I'm consistently on the go. I'm perpetually alert as to the why i'm always going, and the where, though perhaps not so much the purpose, and/or picture. I lack the requisite vision for such a task. For eyes are always pointed straight ahead, to the next thing the next challenge, not too terribly concerned with what lay at the margins of my sight. Unless, preytell, there is a obstacle there that could cause me to fall. Our perpherals always increase in the presence of danger, and a heightened awareness results in quicker reflexes for able bodies.

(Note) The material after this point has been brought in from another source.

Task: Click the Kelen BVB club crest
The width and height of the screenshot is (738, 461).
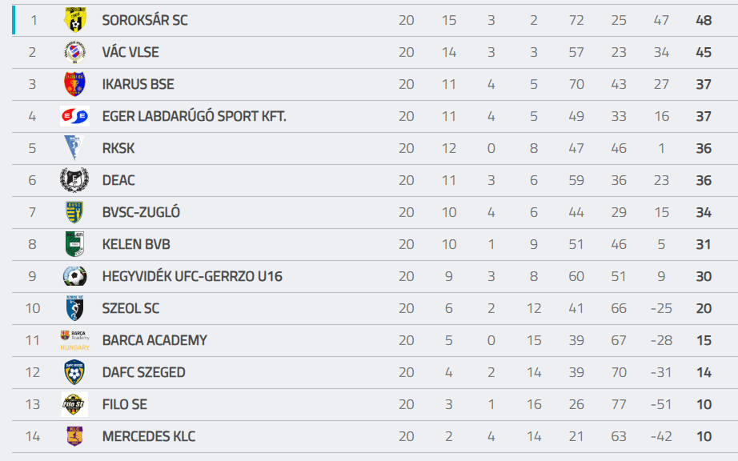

Though this is rarely analogous to our spiritual reflexes. When we lose our peripherals to the movements of the spirit, it becomes wieldy to persistently neglect everything that is needful to the eternal well-being. Yet if we sustain down that tunnel of focus for more than a moment, we find that it becomes cavernous and lonely. Our cognizance is mired by the absence of a presence, and our senses quickly recrudesce to a recollection of the familiar.
It's supposable, then, that the remarkable drop of prophecy that Nan imposed to me was not entirely transcendental in its complexity, for perhaps the more masterful element was the timing of when it transposed. There is something unearthly about being the recipient of well-timed wisdom. For when delivered in the appropriate context, nary is it limited to the bounds of it's passive purpose, it becomes a stirrer of a man's soul.
“Only take care, and keep your soul diligently, lest you forget the things that your eyes have seen, and lest they depart from your heart all the days of your life. Make them known to your children and your children’s children" - Deuteronomy 4:9
First, you must take care, and maintain your soul, Or these things will depart from your soul.
Nan convicted me that I had indeed befallen a false persuasion in regards to my undertakings. In my thoughts, such work was fulfilled, an exercise pleasing to God, but in honestly of heart, was great a folly. A fully realized heart is not empty in purpose, as I have recently attested much in prayer. She reminded me of a duty I avow to to not simply perform positive tasks, but to recognize that for every movement of the physical is also a spiritual exercise. It's not enough to to simply serve, for misunderstood purpose can wield ill-intent, if lacking distinguishment in love. A task that stands above, yet alone. So much of the work I undertake trended towards the purpose of the effort, and lacked the equivalent spiritual understanding. Spurgeon writes, “Never bring to God one duty stained with the blood of another. As much as lieth in you, give to each distinct duty its due proportion."
The proportions of my efforts cannot be defined by interjections from other souls. Influenced yes, but not defined. For those definitions I must find in Christ. I am responsible, though, for the allocations of those duties. In 1st Corinthians it says, "We have depended on God’s grace, not on our own human wisdom. That is how we have conducted ourselves before the world, and especially toward you." In both deed an in though the machinations of our efforts, what we conduct cannot be expressly unique from the spiritual.
Being surrounded by people with hearts such as Nan's are what makes my work sustainable. For it's interpretations greater than our own understandings that cultivates rich existence in God. And in these understandings help us reap a harvest exceeding what we say or know.